I don't think anybody is saying that the classes in and of themselves and in isolation will teach vastly different amounts of stuff.
At a private school with a large recruiting reach (and there are lots of them) you will meet a lot more people with a much wider background. The person sitting next to you might have grown up in that same town, or may be more cosmopolitan than Barack Obama.
I had 2 Nobel Prize winners as professors. It is something different to have a prof come back to class after being gone a week and say "the Central Bank of Italy needed me to work out some issues for them" and you read about those things in the paper a few weeks later. Yeah, I could have studied econ elsewhere, but when you have access to the the world, it pays for the better school.

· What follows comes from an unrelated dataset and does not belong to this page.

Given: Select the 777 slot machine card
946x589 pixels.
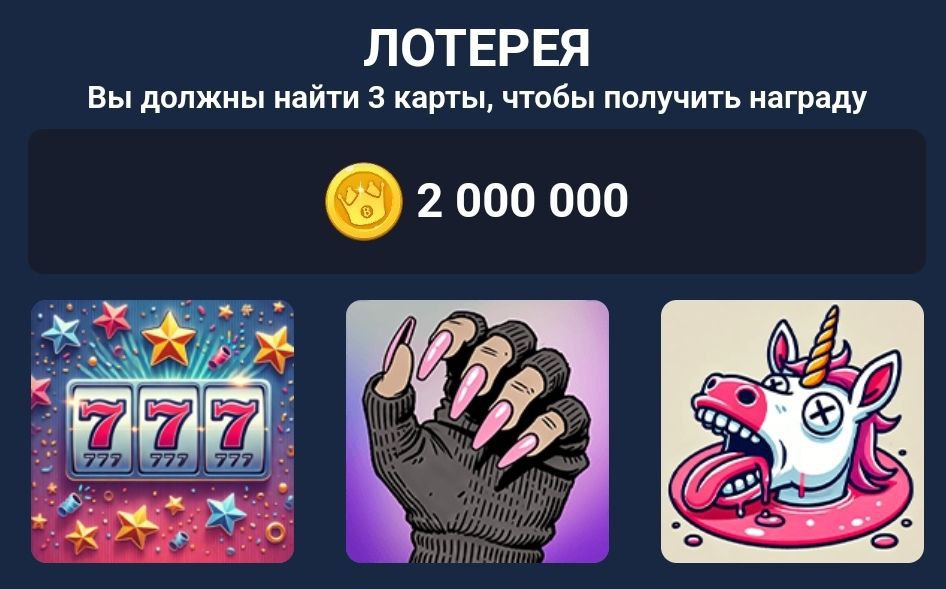Looking at the screenshot, I should tap(163, 431).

its further removed from reality to pretend that if you go to harvard you are going to learn something in intermediate macroecon that you wouldntve learned if you took intermediate macro at OSU or UT or <insert state school here> people tend to underestimate the importance of branding, but think about it from an insurance/asymmetric information point of view: employers spend a lot of money to recruit and train employees, but the thing is you cant really tell how good an employee will be just from a resume and interview, but when you go to harvard you know that they have already been vetted by admissions, and probably needed to work pretty hard to get a degree on the other hand, if you go to a big state school, your just in a big blob and you may be super smart and a great employee, but the employer doesnt know... but if you were harvard material and went to a state school, presumably your gpa would let them know basically the education is going to be the same, but the branding will be different, imagine those chinese factories that make tons of brand name merchandise and probably quite a bit of non brand name merchandise... yet the brand name merchandise can command a higher price, despite coming from the same place
Turned down Princeton, Columbia, Cornell, and UPenn (among others) for MIT. Let's see how this turns out. (check back in half a decade ok?)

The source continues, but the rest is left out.